To: Bob Lao-Tse who wrote (50438)5/29/1999 5:31:00 PM
From: greenspirit  Respond to of 67261
 
Bob, let me ask you a few questions...

1. Should prayer be banned from football huddles before a game?
2. Should prayer be banned from the opening ceremony in the Senate and House of Representatives.
3. Should prayer be banned from public weddings?
4. Should prayer be banned from every public ceremony?
5. Should prayer be banned from the boy scouts?
6. Should prayer be banned from any movie?
7. Should prayer be banned from radio, T.V. Memorial day celebrations, funerals which are public, or the internet?

The question really isn't about forcing someone to listen to a prayer. The question really is about forcing someone NOT to listen to a prayer. It's not specifically about christianity vs hinduism or judeism, or atheism or secular humanism. It's about our freedom.

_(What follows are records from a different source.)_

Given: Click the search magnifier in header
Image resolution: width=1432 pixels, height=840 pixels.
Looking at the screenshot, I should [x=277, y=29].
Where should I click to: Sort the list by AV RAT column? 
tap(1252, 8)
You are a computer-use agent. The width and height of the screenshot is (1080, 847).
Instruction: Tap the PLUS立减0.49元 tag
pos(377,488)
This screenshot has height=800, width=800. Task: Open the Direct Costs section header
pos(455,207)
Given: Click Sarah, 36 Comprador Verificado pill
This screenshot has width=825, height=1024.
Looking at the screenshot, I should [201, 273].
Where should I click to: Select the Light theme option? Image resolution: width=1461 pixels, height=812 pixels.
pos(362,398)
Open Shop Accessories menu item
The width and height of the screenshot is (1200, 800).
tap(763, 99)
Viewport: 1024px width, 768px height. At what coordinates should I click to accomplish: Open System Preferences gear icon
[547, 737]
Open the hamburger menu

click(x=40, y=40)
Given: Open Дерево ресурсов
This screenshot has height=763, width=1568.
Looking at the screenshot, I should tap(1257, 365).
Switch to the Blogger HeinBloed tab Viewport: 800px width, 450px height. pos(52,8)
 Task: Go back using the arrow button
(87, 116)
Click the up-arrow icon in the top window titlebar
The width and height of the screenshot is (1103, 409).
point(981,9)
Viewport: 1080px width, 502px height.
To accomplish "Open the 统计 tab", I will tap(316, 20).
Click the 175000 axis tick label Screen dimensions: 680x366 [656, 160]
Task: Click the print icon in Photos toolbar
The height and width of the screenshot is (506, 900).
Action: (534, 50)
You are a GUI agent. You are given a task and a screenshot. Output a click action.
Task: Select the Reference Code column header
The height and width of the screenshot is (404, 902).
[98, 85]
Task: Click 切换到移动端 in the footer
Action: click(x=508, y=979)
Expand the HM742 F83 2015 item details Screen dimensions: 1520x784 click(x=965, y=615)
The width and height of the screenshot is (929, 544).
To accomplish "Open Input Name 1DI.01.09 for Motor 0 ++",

If you live in a town which is overwhelmingly Jewish, and you go to a high school commencement address and a jewish prayer is spoken. People should simply respect the occasion. The same is true of a christian prayer or a devil's prayer, or no prayer.

You see, secular humanism is a religion. To not have a religion does not mean you don't have belief's. And to force your belief's on the majority in a decent society is not respectful. The same thing is done in Hollywood all the time. They profess to not be believers in a religion, but in reality they have deep belief's in the worship of "Secular Humanism". The earth is their God, and their religion say's we should only worship it. So they force other religions to succeed to their wishes.

Of course they will never admit to this, but when you really delve into most of the people who are profoundly against prayers in a public forum, they have those belief's.

If there was a high-school in chinatown. And the participants were predominately confusious. I would respect their wishes to hold their ceremony within the context of their belief's. The separation of church and state never meant the removal of church from state. Simply that the state shouldn't sponsor a particular religion. And the state is not defined as a high-school.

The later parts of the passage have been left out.